### Activity
From the line containing "Screen dimensions: 960x2079" down to the line containing "Task: Click the Name" in the records below, reproduce every line exactly, ends included, and omit all others.

Dataset entries:
================================

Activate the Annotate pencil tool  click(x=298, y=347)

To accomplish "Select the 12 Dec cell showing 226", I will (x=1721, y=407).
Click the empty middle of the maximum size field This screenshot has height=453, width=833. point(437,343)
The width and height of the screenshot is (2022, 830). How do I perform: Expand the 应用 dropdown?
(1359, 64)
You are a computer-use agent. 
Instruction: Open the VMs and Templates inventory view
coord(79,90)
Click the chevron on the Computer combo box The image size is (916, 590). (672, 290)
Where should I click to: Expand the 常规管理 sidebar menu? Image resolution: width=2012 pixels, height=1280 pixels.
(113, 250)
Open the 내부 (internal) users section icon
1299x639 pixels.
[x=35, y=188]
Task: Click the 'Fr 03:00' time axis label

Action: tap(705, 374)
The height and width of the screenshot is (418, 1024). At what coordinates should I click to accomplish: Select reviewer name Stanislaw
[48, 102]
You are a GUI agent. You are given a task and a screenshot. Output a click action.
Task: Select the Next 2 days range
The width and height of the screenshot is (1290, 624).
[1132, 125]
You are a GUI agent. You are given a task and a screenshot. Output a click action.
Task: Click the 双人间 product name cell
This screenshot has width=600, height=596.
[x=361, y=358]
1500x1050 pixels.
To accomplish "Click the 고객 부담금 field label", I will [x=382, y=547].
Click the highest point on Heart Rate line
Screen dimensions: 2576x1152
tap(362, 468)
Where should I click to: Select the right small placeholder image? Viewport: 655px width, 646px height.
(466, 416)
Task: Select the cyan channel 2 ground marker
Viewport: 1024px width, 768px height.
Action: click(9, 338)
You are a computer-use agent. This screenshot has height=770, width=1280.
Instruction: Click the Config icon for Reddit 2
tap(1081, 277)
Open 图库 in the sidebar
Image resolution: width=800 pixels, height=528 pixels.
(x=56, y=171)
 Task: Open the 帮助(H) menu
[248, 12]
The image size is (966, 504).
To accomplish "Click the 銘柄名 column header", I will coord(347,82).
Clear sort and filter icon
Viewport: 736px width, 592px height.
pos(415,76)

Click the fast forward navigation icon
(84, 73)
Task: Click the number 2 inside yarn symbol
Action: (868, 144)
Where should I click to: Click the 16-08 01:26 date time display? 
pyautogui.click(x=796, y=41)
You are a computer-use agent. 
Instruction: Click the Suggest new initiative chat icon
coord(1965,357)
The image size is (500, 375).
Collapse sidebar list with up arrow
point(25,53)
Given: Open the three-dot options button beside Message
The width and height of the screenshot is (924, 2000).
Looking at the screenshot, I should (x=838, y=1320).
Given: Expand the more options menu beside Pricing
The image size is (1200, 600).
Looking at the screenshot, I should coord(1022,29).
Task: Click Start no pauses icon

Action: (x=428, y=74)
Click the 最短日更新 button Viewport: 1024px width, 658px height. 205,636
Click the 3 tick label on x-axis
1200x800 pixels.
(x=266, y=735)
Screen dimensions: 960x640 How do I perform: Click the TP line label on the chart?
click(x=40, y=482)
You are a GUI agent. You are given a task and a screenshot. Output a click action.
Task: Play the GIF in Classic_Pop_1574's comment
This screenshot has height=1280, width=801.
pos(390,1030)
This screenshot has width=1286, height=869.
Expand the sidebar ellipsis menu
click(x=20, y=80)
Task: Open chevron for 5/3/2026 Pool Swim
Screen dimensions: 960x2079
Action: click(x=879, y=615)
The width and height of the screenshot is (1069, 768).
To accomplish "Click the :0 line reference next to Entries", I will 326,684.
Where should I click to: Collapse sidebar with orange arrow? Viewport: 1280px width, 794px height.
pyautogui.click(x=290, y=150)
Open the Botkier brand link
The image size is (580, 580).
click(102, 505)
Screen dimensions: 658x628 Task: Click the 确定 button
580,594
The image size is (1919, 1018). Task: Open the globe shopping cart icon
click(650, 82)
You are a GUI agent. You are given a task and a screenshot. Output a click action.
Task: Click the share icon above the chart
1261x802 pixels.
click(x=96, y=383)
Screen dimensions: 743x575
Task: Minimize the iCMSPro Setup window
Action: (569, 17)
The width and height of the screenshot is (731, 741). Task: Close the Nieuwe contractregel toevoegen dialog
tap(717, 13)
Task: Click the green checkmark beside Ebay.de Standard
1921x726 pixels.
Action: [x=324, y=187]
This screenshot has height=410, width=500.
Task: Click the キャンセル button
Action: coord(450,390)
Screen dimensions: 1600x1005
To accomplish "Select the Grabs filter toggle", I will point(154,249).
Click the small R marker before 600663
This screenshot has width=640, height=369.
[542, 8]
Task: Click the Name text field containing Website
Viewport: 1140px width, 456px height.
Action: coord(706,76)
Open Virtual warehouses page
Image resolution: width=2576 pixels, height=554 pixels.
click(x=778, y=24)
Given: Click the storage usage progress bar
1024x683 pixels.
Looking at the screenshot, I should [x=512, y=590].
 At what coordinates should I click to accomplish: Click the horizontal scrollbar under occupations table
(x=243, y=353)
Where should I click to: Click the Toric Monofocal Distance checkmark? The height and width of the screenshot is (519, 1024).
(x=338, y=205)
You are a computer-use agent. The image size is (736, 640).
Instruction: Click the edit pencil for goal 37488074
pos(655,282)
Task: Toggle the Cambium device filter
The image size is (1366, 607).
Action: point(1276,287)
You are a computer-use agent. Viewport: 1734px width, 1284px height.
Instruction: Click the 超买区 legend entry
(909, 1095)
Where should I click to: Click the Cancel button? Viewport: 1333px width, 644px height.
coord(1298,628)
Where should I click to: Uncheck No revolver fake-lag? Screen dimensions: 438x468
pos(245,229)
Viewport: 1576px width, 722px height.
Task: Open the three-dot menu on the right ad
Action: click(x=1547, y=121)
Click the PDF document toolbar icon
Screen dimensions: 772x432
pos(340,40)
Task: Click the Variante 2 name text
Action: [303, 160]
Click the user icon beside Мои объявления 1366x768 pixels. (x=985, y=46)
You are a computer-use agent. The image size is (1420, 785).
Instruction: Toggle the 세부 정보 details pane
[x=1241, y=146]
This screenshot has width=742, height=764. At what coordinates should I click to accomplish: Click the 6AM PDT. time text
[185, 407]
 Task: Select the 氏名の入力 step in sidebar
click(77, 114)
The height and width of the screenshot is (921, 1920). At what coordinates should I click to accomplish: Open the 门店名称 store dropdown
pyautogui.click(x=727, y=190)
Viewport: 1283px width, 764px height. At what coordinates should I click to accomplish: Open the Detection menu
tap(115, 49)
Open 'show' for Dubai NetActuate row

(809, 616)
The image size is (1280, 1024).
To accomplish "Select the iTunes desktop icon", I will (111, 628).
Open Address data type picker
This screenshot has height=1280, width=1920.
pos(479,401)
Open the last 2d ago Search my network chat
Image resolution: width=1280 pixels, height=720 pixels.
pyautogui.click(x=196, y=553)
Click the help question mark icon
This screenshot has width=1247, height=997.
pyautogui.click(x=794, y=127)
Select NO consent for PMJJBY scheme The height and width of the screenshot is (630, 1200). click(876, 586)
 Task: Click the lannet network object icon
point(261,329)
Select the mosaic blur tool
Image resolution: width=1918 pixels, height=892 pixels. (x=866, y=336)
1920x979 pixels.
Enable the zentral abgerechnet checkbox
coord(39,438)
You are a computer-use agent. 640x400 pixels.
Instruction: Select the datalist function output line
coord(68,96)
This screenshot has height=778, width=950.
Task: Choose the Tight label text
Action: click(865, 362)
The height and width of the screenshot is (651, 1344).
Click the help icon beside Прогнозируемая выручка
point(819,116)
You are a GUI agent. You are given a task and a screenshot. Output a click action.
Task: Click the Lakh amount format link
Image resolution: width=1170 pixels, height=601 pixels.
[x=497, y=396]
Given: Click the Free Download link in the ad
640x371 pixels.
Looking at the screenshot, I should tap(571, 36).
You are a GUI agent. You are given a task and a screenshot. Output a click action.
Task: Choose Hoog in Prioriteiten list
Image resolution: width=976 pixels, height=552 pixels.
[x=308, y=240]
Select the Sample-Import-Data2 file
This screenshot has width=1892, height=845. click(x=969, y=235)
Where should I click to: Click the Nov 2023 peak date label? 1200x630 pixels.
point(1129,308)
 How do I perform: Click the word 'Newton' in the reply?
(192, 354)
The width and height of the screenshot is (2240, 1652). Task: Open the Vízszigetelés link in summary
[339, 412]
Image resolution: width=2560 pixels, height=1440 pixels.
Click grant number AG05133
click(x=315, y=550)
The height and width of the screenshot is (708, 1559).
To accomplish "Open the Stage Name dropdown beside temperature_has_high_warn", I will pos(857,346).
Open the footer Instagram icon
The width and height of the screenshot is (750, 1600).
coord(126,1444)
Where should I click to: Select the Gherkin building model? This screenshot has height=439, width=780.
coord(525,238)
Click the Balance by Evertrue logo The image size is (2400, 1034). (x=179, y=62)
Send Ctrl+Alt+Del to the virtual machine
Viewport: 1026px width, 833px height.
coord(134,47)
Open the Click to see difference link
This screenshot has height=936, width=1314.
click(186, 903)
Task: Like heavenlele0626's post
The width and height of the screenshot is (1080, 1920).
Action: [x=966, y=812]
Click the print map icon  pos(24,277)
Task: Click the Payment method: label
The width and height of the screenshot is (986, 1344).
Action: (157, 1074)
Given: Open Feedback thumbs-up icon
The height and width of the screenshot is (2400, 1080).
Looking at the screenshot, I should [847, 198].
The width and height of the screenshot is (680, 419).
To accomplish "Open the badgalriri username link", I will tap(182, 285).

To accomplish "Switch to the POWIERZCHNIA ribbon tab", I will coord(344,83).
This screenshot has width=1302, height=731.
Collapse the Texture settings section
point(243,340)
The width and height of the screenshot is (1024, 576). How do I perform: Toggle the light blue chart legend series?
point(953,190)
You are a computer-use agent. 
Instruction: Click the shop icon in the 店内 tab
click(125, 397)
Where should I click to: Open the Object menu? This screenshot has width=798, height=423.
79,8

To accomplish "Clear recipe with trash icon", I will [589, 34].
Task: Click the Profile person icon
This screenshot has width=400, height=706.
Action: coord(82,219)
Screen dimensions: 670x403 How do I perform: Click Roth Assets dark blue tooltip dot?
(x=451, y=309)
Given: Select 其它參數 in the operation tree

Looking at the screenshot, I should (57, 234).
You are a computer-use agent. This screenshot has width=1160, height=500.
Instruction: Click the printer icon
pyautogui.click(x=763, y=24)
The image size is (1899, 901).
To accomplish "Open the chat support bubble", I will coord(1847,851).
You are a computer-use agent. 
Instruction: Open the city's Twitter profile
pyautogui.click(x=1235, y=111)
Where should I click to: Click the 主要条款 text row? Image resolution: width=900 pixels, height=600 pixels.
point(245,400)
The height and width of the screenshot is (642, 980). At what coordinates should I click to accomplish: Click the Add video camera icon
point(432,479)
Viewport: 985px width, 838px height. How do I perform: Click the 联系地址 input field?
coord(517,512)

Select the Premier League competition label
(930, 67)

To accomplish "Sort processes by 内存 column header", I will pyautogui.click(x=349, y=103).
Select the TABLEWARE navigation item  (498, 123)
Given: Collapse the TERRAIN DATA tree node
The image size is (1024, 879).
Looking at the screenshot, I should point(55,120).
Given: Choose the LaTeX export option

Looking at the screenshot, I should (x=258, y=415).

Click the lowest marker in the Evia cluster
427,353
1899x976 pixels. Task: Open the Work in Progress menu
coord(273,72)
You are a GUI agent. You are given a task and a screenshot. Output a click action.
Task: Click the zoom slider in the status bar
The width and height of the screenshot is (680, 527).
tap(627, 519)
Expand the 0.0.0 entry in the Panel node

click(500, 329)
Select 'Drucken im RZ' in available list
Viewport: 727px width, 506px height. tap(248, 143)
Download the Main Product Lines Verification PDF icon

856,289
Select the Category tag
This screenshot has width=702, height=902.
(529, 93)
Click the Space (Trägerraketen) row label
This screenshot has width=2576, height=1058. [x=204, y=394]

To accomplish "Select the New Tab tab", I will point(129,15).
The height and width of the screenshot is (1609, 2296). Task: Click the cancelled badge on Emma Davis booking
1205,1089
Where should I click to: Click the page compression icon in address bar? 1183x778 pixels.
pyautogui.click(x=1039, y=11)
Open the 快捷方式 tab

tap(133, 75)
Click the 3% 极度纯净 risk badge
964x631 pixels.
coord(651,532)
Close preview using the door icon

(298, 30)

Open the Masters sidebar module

================================

### Solved exercise
Screen dimensions: 960x2079
Action: click(x=879, y=615)
The width and height of the screenshot is (1069, 768).
To accomplish "Click the :0 line reference next to Entries", I will 326,684.
Where should I click to: Collapse sidebar with orange arrow? Viewport: 1280px width, 794px height.
pyautogui.click(x=290, y=150)
Open the Botkier brand link
The image size is (580, 580).
click(102, 505)
Screen dimensions: 658x628 Task: Click the 确定 button
580,594
The image size is (1919, 1018). Task: Open the globe shopping cart icon
click(650, 82)
You are a GUI agent. You are given a task and a screenshot. Output a click action.
Task: Click the share icon above the chart
1261x802 pixels.
click(x=96, y=383)
Screen dimensions: 743x575
Task: Minimize the iCMSPro Setup window
Action: (569, 17)
The width and height of the screenshot is (731, 741). Task: Close the Nieuwe contractregel toevoegen dialog
tap(717, 13)
Task: Click the green checkmark beside Ebay.de Standard
1921x726 pixels.
Action: [x=324, y=187]
This screenshot has height=410, width=500.
Task: Click the キャンセル button
Action: coord(450,390)
Screen dimensions: 1600x1005
To accomplish "Select the Grabs filter toggle", I will point(154,249).
Click the small R marker before 600663
This screenshot has width=640, height=369.
[542, 8]
Task: Click the Name text field containing Website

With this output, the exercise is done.